The effects of sea-salt deposition can reduce the electrical output of installed PV panels. The normal-setting PV panel produces more power than the PV panel with sea-salt deposition on the surface. This difference can increase as the sea-salt deposition is distributed more on the surface of the PV panel. The installation of PV systems near the sea or offshore is exposed to the effects of sea salt.
In [14], an experiment demonstrated that salt spray and seawater have different perturbations on the electrical output characteristics of PV modules, evaluating the power loss due to the salt deposition and the power gain due to the cooling effect of the water. In [15], the effects of sea-salt deposition on the performance and efficiency loss of a PV system are presented. Two modules are considered: one in normal condition and another one sprayed with seawater to simulate the situation in which an offshore installed PV module is exposed. The case study was conducted in Palembang, South Sumatra, Indonesia, and the results of this research are applied to a fishing village near Palembang.
In [15,16], the authors state that salt soiling has a marked effect on Isc. To evaluate this effect, the Isc of the module after 4 weeks of exposure in the marine environment (5.52 A at 1098 W/m2) is compared with the nominal Isc of the module (6.57 A from datasheet). By normalizing the Isc of the module after exposure in the marine environment with respect to the radiation in STC (5.02 A at 1000 W/m2), comparing this value with the Isc from the datasheet, a percentage reduction in the Isc of 23.6% can be deduced; however, other factors could have affected the measurements.

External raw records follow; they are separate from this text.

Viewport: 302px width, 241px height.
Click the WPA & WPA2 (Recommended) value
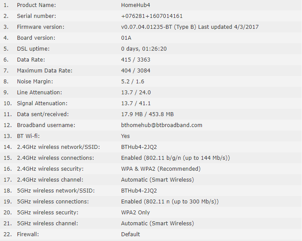click(161, 169)
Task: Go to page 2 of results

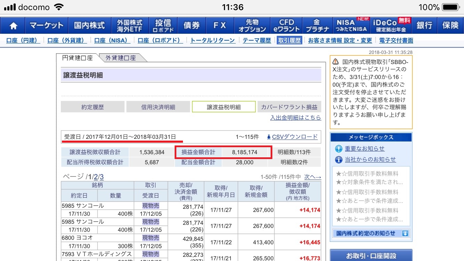Action: pos(96,177)
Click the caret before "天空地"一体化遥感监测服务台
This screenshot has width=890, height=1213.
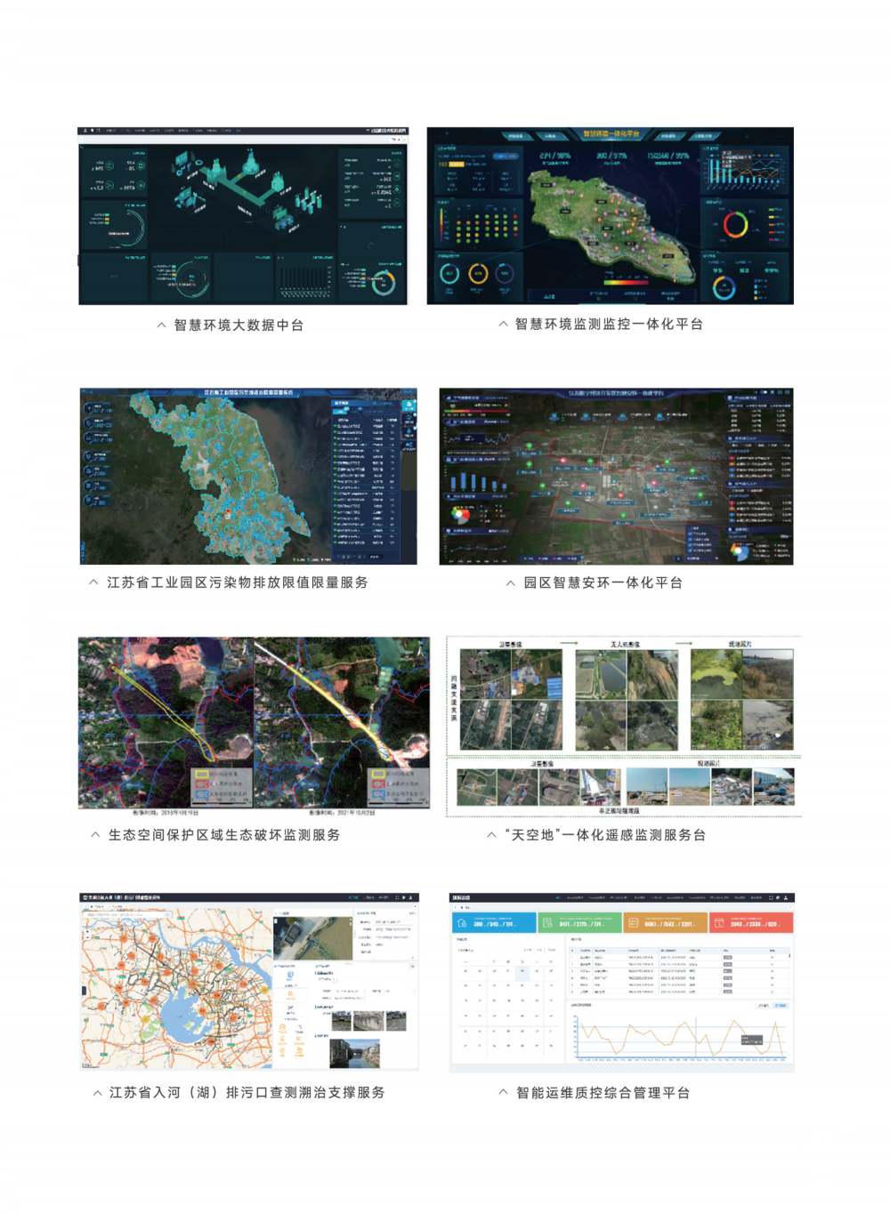491,835
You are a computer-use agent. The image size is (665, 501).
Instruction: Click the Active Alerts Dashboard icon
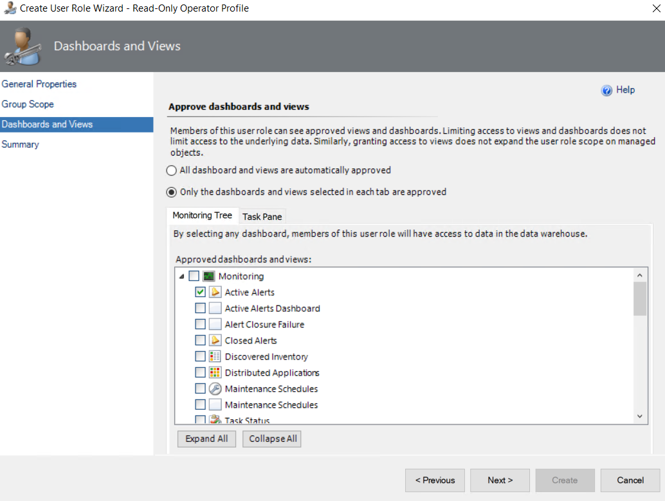tap(215, 309)
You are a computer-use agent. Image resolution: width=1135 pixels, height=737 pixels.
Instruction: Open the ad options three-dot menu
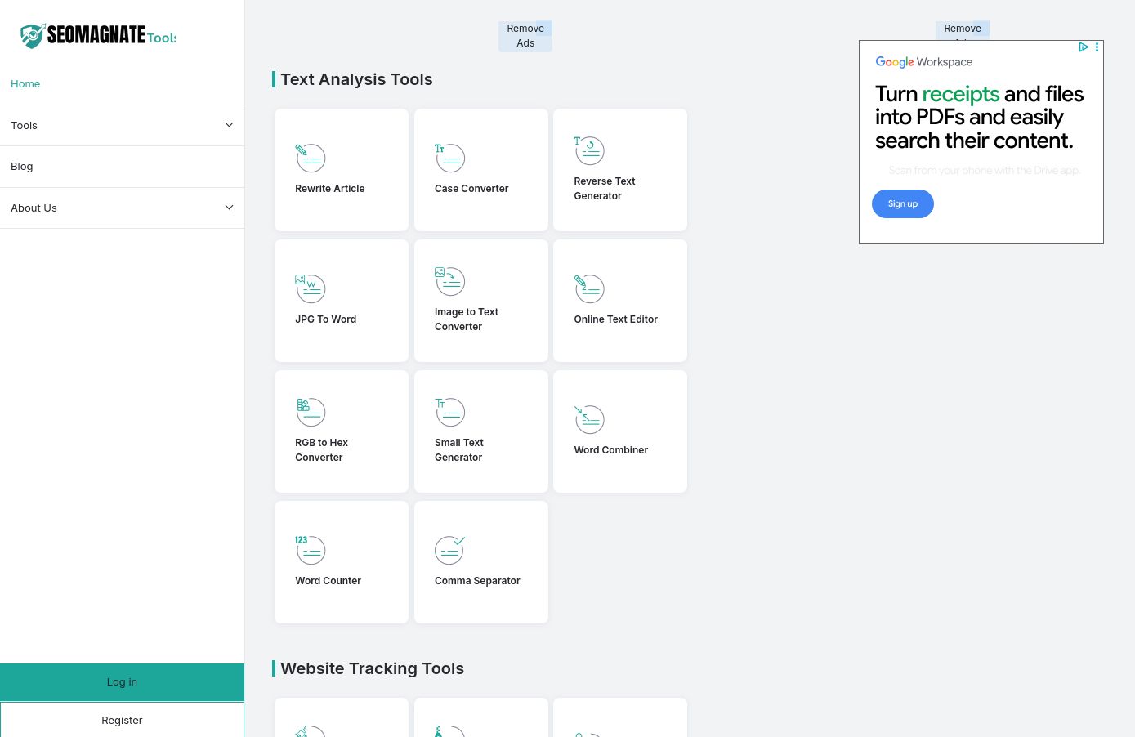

The corrosion caused by the salt spray affects both the PV frame and the mounting system and also has a negative impact on the silicone adhesives that seal the edges of the modules. The properties of this adhesive have been studied in detail since about the middle of the last decade. The potential induced degradation (PID) observed in the experiments in [13], the properties of which have been studied in detail since around the middle of the last decade, may reflect the type of long-term stress to which the PV panels are practically exposed.
The reported results suggest that the degradation of the generated power of the PV modules due to exposure to these combined stresses is closely related to the penetration of the externally sprayed salt into the PV modules, but not to the electrical insulation of the PV modules or the conductivity of the front glass. In fact, the sodium content of the encapsulation on a solar cell is much higher in a preconditioned PV module than in a non-preconditioned one. Salt loading is a function of coastal distance, as shown by the following recorded salt fluxes expressed in mdds: over 40 at short distance, about 10 at 1 km, about 5 at 2 km, and about 2.5 at 4 km. The estimates indicate that salt spray penetration into PV modules may pose an obvious risk to PV generators installed onshore.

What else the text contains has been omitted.